■ Source material ■
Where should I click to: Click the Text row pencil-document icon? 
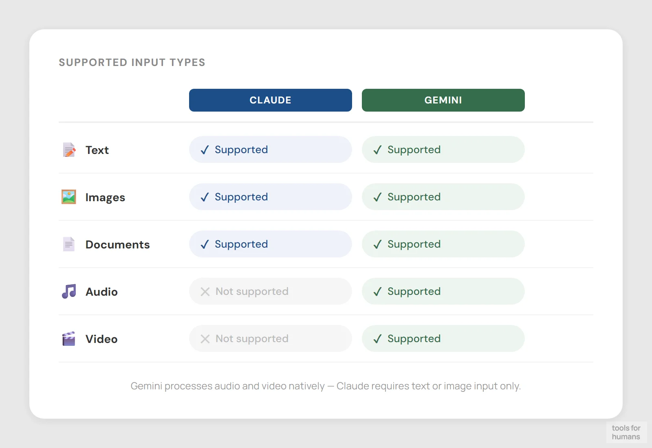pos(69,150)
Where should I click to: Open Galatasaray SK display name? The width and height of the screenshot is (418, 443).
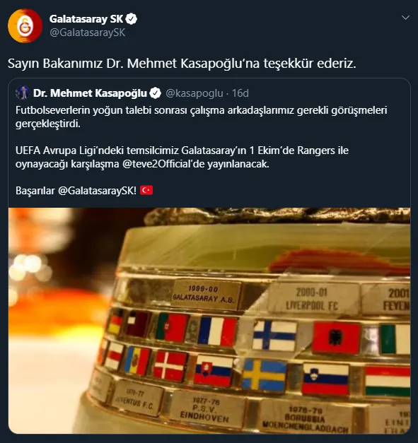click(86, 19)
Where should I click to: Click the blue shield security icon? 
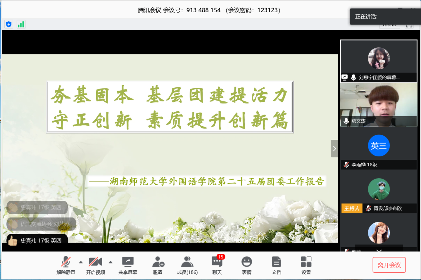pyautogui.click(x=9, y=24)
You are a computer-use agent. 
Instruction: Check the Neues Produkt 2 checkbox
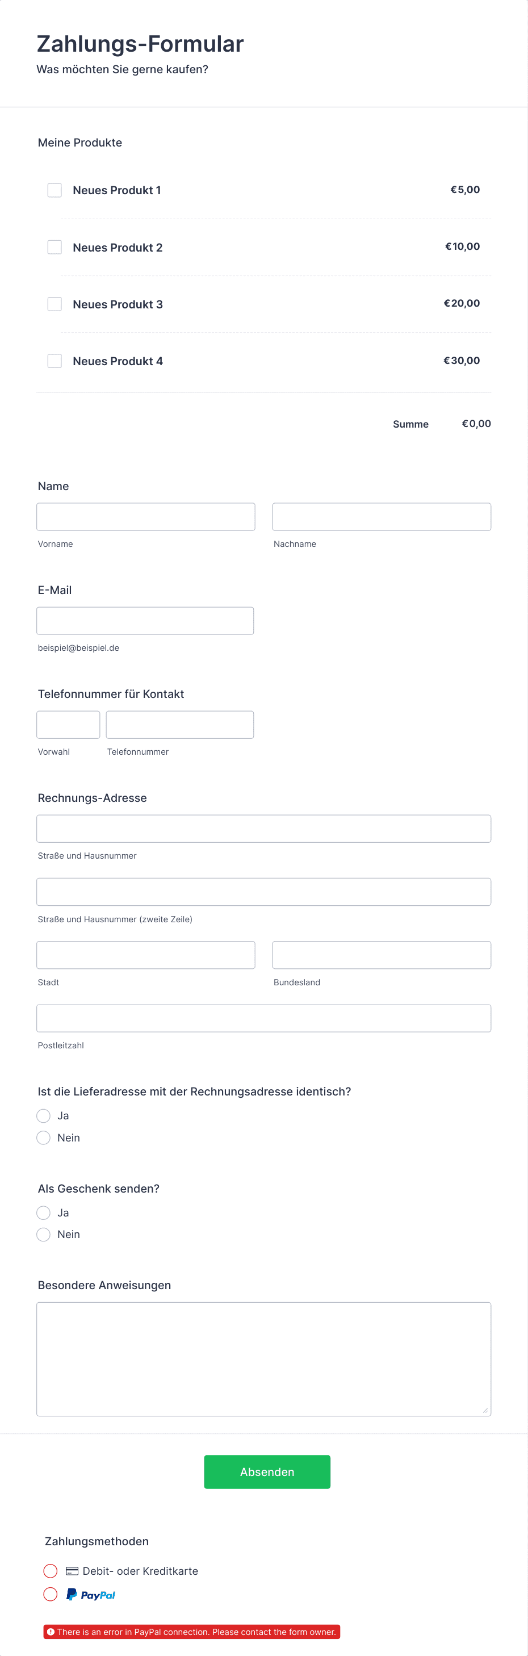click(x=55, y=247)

---

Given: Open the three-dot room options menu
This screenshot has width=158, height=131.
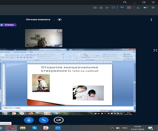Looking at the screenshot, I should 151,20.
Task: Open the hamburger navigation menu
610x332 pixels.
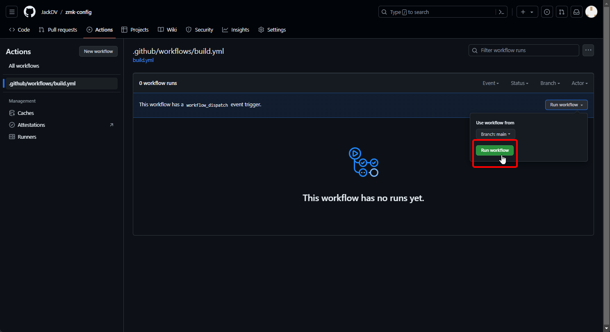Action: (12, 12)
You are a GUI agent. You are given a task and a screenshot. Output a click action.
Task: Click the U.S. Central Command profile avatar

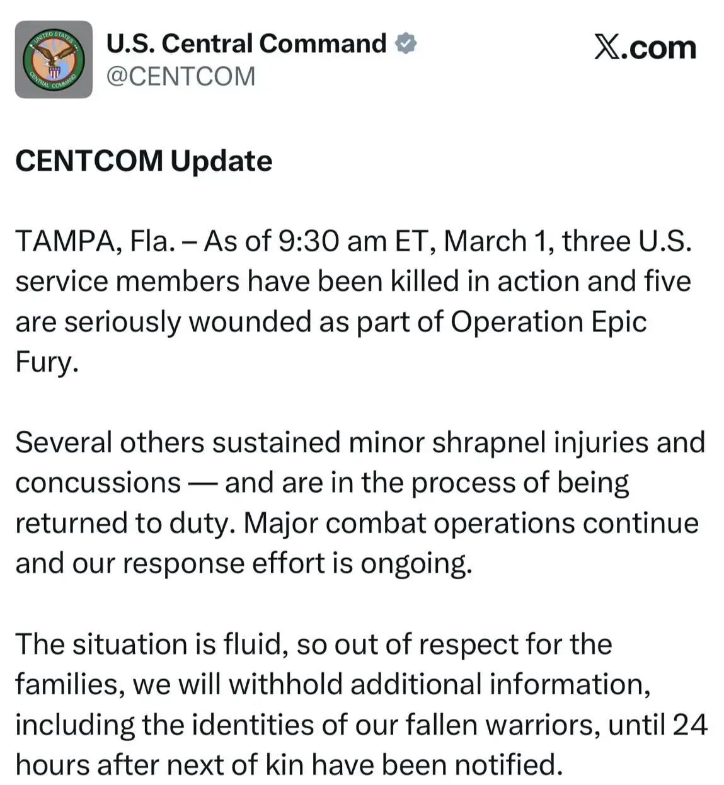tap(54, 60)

■ Instructions to follow ■
Take each line of the material that contains the word "agent" and list it.

■ Exercise response ■
You are a computer-use agent. 
You are a GUI agent. You are given a task and a screenshot. Output a click action.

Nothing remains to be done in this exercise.